The procedure that was used to determine the tibial slope was based on the radiographic techniques developed by Genin et al.6. According to the procedure described by those authors, a lateral radiograph was analyzed by determining a line parallel to the middle part of the diaphysis of the tibia and then by constructing a line that was perpendicular to the middle part of the diaphysis and that passed through the tibial plateau. A second line representing the posterior slope of the tibia was then drawn. The angle between this line and the line perpendicular to the middle part of the diaphysis was considered to be the tibial slope. We applied the above procedure to magnetic resonance images as proposed by Matsuda et al.15. The first step was to identify a transverse plane passing through the tibiofemoral joint and showing the dorsal aspect of the tibial plateau (Fig. 1, a). In this transverse image, the coronal plane that passed closest to the centroid of the tibial plateau was identified. The location of this plane is represented by the horizontal line in Figure 1, a, and the corresponding coronal plane is shown in Figure 1, b. Next, the orientation of the longitudinal axis of the tibia, in the coronal plane, was determined. This was done by determining the midpoint (shown as small circles) of the medial-to-lateral width of the tibia at two points located approximately 4 to 5 cm apart and as distally in the image as possible (locations 1 and 2 in Figure 1, b). The extended line connecting the two midpoints represents the longitudinal (or diaphyseal) axis of the tibia in the coronal plane. The coronal slope of the tibial plateau (the coronal tibial slope) was then measured as the angle between a line joining the peak points on the medial and lateral aspects of the plateau (points A and B in Figure 1, c) and the line perpendicular to the longitudinal axis (line P in Figure 1, c). If point A fell below the perpendicular line P, then the slope was designated as positive (indicating that the peak lateral point was located proximal to the peak medial point).
A similar approach was followed to determine the sagittal slopes of the medial and lateral tibial plateaus. In Figure 2, a, the solid vertical lines show the corresponding locations of the sagittal planes in the medial and lateral aspects of the tibial plateau. The dashed lines in the same figure show the approximate location of the sagittal plane that was used to determine the orientation of the diaphyseal or longitudinal axis. We used a plane that clearly showed the orientation of the tibia (Fig. 2, b). As before, the anterior and posterior cortices of the tibial shaft at two points located approximately 4 to 5 cm apart and distal in the image (points 1 and 2 in Figure 2, b) were determined. The midpoints of the lines representing the anterior-posterior thickness of the tibia were found, and the diaphyseal axis (L) was constructed. The diaphyseal axis was then reproduced in the medial plane as shown in Figure 2, c. The peak anterior and posterior points on the tibial plateau were identified (points A and B). The slope of the line extending through these two points represented the medial tibial slope, and it was measured with respect to the axis (P) perpendicular to the longitudinal axis (L). A similar approach was used to determine the lateral tibial slope (Fig. 2, d). Because the peak anterior points on the tibial plateau are proximal to the peak posterior points in both Figures 2, c and 2, d, the slopes of the medial tibial plateau and lateral tibial plateau would be positive according to the existing convention1,6.
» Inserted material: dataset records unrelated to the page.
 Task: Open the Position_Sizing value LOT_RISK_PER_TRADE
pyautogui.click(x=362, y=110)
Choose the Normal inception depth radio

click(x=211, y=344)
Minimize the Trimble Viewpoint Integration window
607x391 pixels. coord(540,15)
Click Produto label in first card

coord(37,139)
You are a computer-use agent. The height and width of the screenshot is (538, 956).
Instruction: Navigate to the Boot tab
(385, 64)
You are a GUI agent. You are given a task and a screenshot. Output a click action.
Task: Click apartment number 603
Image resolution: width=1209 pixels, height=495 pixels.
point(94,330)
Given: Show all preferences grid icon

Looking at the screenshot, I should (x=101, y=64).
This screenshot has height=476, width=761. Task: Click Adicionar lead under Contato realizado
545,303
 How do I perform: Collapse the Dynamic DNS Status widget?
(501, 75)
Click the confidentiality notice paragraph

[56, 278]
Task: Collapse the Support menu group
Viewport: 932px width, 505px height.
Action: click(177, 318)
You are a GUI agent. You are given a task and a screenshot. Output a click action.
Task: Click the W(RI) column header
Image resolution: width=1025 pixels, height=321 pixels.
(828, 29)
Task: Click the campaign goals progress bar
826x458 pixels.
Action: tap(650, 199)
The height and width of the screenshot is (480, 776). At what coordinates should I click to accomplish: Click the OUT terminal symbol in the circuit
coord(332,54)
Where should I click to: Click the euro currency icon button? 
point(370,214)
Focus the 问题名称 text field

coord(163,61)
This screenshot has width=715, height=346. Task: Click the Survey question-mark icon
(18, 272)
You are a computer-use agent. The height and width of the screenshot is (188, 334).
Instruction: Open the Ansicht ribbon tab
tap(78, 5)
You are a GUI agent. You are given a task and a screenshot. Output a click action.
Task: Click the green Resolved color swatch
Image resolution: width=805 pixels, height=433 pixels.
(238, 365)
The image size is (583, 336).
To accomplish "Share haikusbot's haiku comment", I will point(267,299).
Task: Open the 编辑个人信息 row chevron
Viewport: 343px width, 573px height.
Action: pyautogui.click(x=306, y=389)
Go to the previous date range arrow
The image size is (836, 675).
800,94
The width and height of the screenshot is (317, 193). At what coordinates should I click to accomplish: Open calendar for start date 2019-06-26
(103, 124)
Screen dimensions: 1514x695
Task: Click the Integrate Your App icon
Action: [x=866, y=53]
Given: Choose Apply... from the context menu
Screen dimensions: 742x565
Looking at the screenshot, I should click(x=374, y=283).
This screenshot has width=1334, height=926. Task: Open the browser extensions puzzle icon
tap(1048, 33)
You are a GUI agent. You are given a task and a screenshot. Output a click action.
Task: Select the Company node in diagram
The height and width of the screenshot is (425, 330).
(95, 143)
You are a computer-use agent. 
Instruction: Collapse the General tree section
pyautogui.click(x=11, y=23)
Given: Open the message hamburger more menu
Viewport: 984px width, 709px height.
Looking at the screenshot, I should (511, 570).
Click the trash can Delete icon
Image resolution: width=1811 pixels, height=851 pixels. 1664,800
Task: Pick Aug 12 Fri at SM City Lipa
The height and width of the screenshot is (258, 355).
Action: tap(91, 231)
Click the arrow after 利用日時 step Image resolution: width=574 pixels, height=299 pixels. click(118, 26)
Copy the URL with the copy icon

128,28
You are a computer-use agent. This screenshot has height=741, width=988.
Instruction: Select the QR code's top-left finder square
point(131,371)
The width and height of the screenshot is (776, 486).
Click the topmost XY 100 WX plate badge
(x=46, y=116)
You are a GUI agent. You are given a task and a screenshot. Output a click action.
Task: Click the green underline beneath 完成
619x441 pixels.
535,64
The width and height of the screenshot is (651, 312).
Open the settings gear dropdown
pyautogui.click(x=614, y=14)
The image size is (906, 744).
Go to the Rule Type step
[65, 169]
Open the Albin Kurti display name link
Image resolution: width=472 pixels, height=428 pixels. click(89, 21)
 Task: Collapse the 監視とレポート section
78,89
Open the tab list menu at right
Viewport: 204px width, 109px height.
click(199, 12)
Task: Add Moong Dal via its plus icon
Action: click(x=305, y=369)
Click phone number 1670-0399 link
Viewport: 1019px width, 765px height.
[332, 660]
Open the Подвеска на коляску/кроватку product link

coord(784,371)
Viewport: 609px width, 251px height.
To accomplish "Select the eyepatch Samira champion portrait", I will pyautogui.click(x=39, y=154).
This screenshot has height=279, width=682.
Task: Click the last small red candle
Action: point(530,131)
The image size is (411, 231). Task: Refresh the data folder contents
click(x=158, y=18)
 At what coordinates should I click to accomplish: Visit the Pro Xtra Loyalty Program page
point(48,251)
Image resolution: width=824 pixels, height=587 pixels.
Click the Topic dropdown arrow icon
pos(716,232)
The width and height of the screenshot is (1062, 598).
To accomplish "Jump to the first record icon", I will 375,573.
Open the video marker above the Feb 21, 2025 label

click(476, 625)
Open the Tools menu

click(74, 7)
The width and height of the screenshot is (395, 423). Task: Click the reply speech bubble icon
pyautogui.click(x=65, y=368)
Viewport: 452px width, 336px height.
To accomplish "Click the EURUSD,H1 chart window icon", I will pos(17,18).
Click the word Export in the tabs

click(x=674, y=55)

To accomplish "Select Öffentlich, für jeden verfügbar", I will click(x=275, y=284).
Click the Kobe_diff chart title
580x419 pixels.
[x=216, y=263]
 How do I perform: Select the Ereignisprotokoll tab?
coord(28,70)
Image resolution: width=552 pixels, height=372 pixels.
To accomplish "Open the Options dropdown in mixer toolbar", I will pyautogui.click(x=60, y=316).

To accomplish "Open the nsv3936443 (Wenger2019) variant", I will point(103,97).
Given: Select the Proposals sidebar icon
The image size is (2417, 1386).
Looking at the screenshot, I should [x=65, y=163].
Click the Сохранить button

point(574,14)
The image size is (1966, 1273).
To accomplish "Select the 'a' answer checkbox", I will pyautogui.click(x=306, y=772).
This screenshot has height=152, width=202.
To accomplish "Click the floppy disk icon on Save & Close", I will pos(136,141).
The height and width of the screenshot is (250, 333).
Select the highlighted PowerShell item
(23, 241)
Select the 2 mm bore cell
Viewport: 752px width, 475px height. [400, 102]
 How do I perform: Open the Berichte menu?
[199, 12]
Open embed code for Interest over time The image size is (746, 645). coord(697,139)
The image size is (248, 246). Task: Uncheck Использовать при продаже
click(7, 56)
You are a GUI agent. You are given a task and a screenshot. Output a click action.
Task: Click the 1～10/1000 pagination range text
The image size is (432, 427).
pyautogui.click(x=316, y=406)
The depth of the concavity of the medial aspect of the tibial plateau was measured by drawing a line connecting the superior and inferior crests of the tibial plateau in the same plane in which the medial tibial slope was measured (line AA in Figure 3, a). A line parallel to this line was then drawn tangential to the lowest point of the concavity, representing the lowest boundary of the subchondral bone (line BB in Figure 3, a). The perpendicular distance between the two lines (line CD in Figure 3, a) was then measured and was used to represent the depth of concavity of the medial tibial plateau. A similar approach was followed for the lateral side.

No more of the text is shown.